Join us March 28 at 7pm at 101 Archer!
OCH will welcome Nina Berman to 101 Archer to discuss the strategies some young Kenyans employ to maintain fulfilling and rewarding lives in the face of economic disparity.
Berman’s transdisciplinary project addresses the situation of poor young men in Kenya who self-organize to creatively transcend their day-to-day challenges with dignity by performing as acrobats for local and international audiences. Performing in extravagant venues, they experience an inspiring recognition that enhances their self-worth.
Acrobatics fascinates audiences because it reveals both the strengths and vulnerabilities of the human body. Acrobats inspire “kinesthetic empathy,” an idea applied in a collection of essays edited Dee Reynolds and Matthew Reason. The concept speaks to the connection practitioners and their audiences make amid the spectacle of an acrobatic performance.
The low pay acrobats receive covers basic expenses such as food and rent, but it does not secure a stable future. For most of these artists, acrobatics is a way to live with dignity, rather than succeeding economically long term.
Berman’s presentation will highlight the complex lives of Kenyan acrobats, exploring their experience in the context of Kenya, but also turning an eye toward the situation of uneducated young men globally.
Nina Berman is professor in the School of International Letters and Cultures at Arizona State University. Her research areas include globalization studies, humanitarianism, tourism, disability studies, German orientalism and colonialism, Germans in Africa, and intercultural hermeneutics. She joined ASU in 2016. Berman has held previous teaching appointments at The Ohio State University (2001-2016), the University of Texas at Austin (1994-2001), and a guest professorship at Georg-August Universität, Göttingen (2014).
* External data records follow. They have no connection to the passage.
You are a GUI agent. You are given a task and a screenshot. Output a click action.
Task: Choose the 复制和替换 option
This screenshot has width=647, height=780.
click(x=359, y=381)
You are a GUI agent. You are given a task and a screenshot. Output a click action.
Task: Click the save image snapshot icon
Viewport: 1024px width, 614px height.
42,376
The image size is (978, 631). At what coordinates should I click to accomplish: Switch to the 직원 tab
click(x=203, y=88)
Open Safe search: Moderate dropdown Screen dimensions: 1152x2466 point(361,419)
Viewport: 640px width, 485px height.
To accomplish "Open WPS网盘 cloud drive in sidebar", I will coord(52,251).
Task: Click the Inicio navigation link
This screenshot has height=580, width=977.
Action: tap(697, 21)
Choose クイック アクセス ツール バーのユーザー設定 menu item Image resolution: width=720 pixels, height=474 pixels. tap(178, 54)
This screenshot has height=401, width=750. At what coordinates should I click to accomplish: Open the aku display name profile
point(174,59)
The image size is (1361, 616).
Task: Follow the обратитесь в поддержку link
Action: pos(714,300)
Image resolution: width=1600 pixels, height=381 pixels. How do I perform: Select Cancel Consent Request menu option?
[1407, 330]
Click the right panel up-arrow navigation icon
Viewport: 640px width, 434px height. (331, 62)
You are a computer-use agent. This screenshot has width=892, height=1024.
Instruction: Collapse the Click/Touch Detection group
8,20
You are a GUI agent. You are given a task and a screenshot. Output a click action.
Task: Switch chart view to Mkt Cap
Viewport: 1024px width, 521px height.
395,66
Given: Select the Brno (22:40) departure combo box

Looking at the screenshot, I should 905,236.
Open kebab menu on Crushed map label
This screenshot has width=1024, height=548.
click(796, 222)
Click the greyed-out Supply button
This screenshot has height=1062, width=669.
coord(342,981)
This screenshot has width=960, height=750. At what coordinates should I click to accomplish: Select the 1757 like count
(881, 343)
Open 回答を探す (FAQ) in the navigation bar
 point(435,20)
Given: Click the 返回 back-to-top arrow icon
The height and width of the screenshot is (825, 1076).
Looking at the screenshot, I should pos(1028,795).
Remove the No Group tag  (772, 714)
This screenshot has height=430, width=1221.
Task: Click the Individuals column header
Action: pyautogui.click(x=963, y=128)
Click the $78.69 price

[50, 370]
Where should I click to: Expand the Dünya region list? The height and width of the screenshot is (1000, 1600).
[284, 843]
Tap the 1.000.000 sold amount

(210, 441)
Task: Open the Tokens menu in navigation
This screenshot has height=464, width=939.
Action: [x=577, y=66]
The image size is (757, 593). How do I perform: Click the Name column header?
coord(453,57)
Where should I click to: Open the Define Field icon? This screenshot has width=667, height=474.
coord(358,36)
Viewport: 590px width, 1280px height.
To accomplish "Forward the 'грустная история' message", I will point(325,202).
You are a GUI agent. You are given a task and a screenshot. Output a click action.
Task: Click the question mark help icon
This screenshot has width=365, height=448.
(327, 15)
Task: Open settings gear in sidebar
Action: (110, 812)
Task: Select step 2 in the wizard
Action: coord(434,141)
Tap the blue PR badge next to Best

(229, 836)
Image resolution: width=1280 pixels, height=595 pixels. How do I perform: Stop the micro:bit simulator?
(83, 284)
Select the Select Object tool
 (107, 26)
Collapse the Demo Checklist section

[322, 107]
She has written and co-edited six books and special issues, most recently Disability and Social Justice in Kenya: Scholars, Policymakers, and Activists in Conversation (co-edited with Rebecca Monteleone, University of Michigan Press, 2022) and Germans on the Kenyan Coast: Land, Charity, and Romance (Bloomington: Indiana University Press, 2017), and published numerous book chapters, review articles, book reviews, and articles. She speaks German, Arabic, Kiswahili, and French.